FCC Commissioner Mignon Clyburn, the remaining Democrat on the Commission, went head to head on the keyboard with FCC Chairman Ajit Pai Friday, clashing over whether his actions were legal when he reversed a decision made late in the Obama administration to let consumers apply their telecommunications subsidies to broadband services.
Clyburn, who served as the acting Chairman in 2013 prior to Tom Wheeler’s appointment to the position, blasted Pai, stating that his Friday news dump of important matters tucked in between 30 news releases for the day, “fell short of reasoned decision making.”
“Today is apparently ‘take out the trash day.’ In an eponymous episode of the West Wing, White House Chief of Staff Josh Lyman stated: ‘Any stories we have to give the press that we’re not wild about, we give all in a lump on Friday . . . Because no one reads the paper on Saturday.’ Today multiple Bureaus retract—without a shred of explanation—several items released under the previous administration that focus on competition, consumer protection, cybersecurity and other issues core to the FCC’s mission,” Clyburn said.
“In the past, then-Commissioner Pai was critical of the agency majority for not providing sufficient reasoning behind its decisions, citing specifically to the Supreme Court case Fox v. FCC which states: ‘The requirement that an agency provide reasoned explanation for its action would ordinarily demand that it display awareness that it is changing position. An agency may not, for example, depart from a prior policy sub silentio.’ ” Clyburn wrote.
She believes it is a basic principle of administrative procedure that actions must be accompanied by reasons for that action, else that action is unlawful.
“Yet that is exactly what multiple Bureaus have done today. The Bureaus rescind prior Bureau actions by simply citing a rule that allows them to do so, when in prior invocations of that rule there have been oft-lengthy explanations for the reasoning behind the actions,” Clyburn said.

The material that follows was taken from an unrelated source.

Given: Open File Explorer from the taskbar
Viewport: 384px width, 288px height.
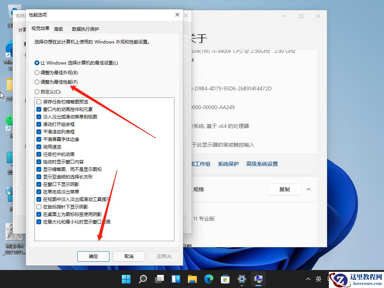Looking at the screenshot, I should click(x=192, y=279).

“My office requested more than the allotted two days to review the dozen items released today. We were rebuffed. Then, we simply asked to have the Bureaus comply with the reasoned decision-making requirements of the APA. No deal. It is disappointing to see this Chairman engage in the same actions for which he criticized the prior Chairman. I am hopeful that in the future this Commission, consistent with our shared commitment to increased transparency, will heed the APA’s requirement for reasoned decision-making. The American public deserves no less.”
Midnight regulations will not see the sun rise
Justifying his move to rescind what he termed, ‘midnight regulations,’ Pai stated, “In the waning days of the last administration, the Federal Communications Commission’s bureaus and offices released a series of controversial orders and reports. In some cases, Commissioners were given no advance notice whatsoever of these midnight regulations. In other cases, they were issued over the objection of two of the four Commissioners. And in all cases, their release ran contrary to the wishes expressed by the leadership of our congressional oversight committees. These last-minute actions, which did not enjoy the support of the majority of Commissioners at the time they were taken, should not bind us going forward. Accordingly, they are being revoked.”